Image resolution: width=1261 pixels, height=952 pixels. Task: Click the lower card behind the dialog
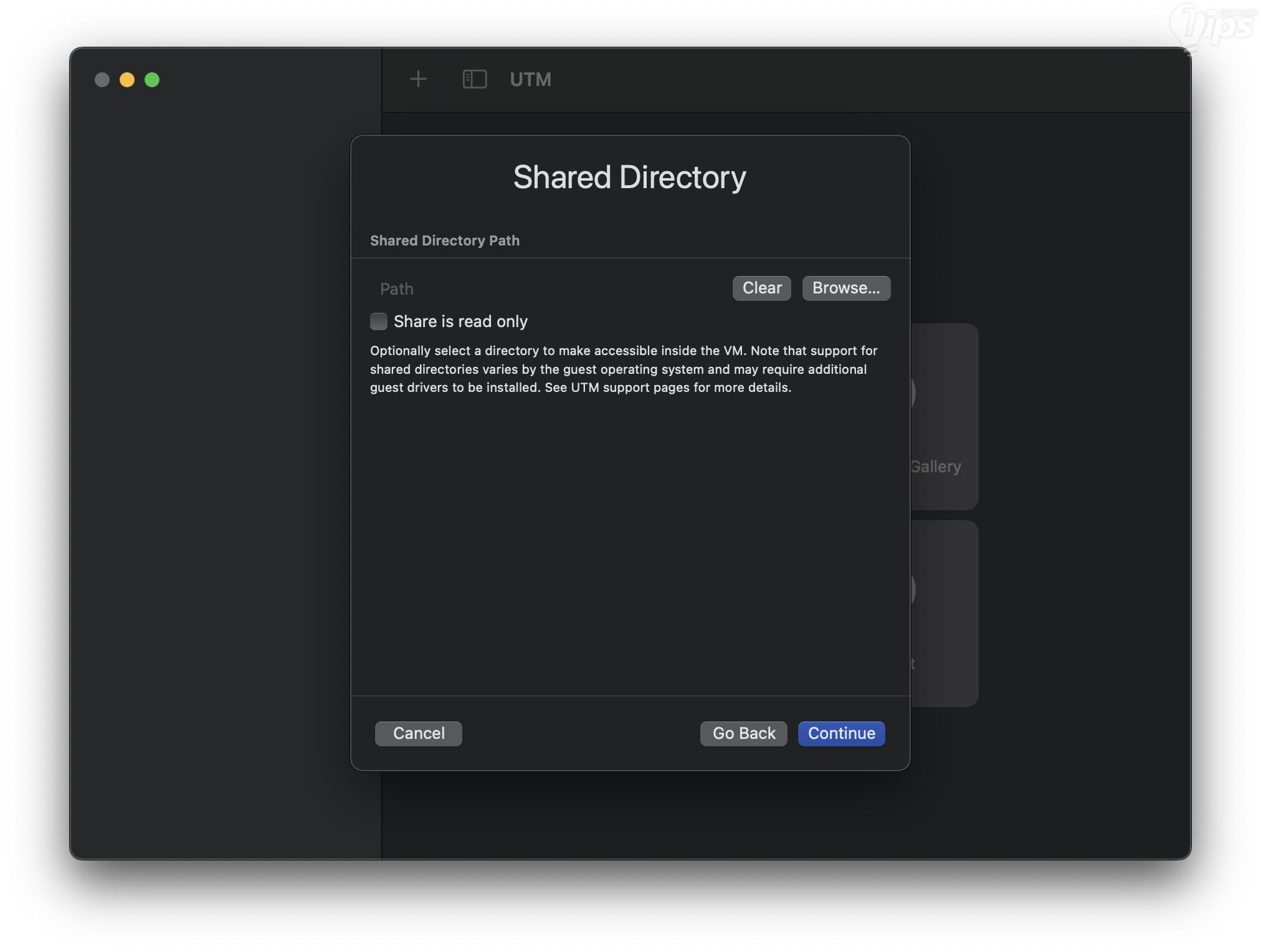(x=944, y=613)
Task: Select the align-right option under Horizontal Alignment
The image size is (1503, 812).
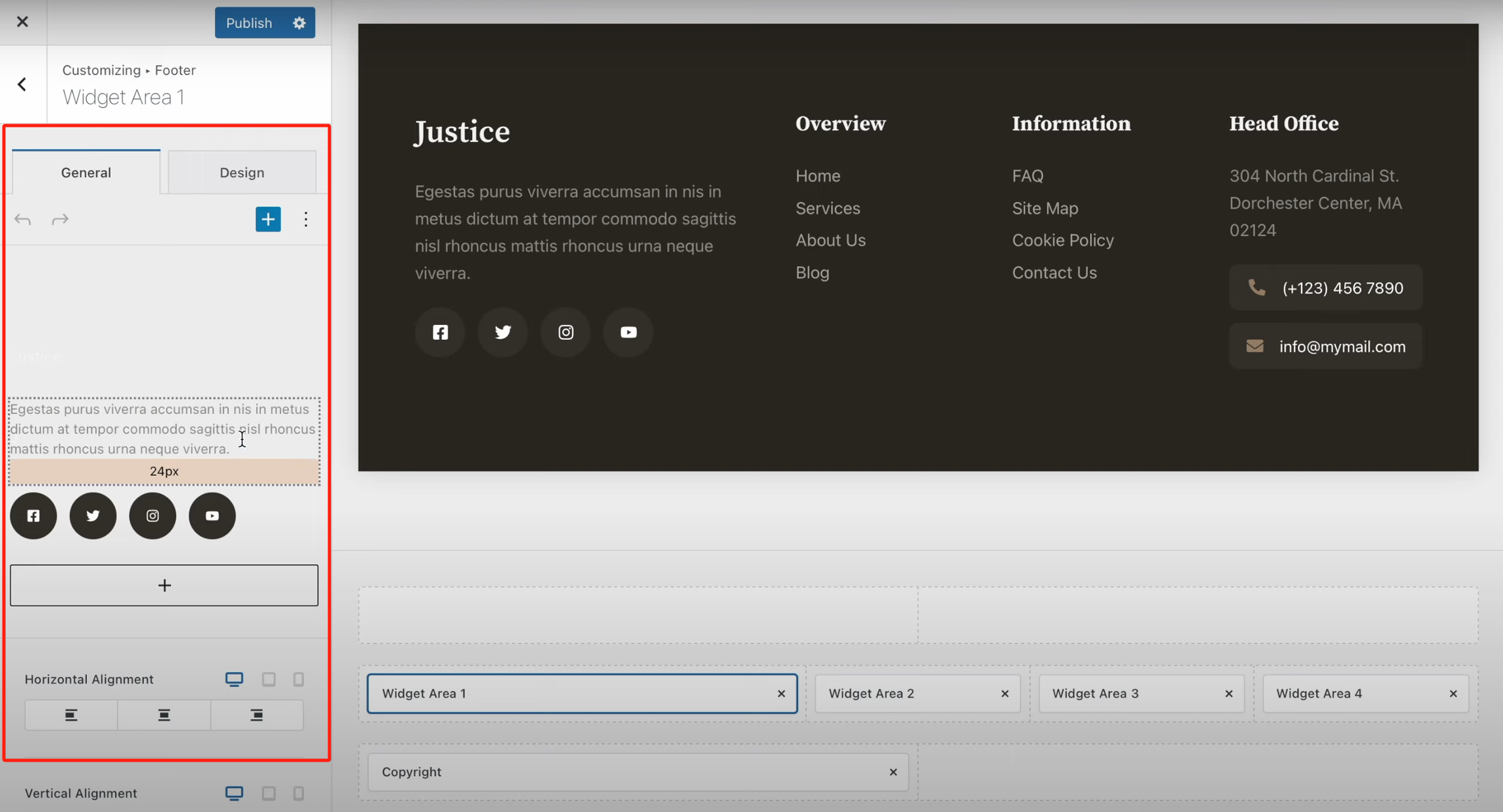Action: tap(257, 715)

+++

Type out each line of the records above exactly, skipping any pictures.

## Response below:
Image resolution: width=1261 pixels, height=952 pixels. Task: Click the lower card behind the dialog
(x=944, y=613)
Task: Select the align-right option under Horizontal Alignment
The image size is (1503, 812).
Action: tap(257, 715)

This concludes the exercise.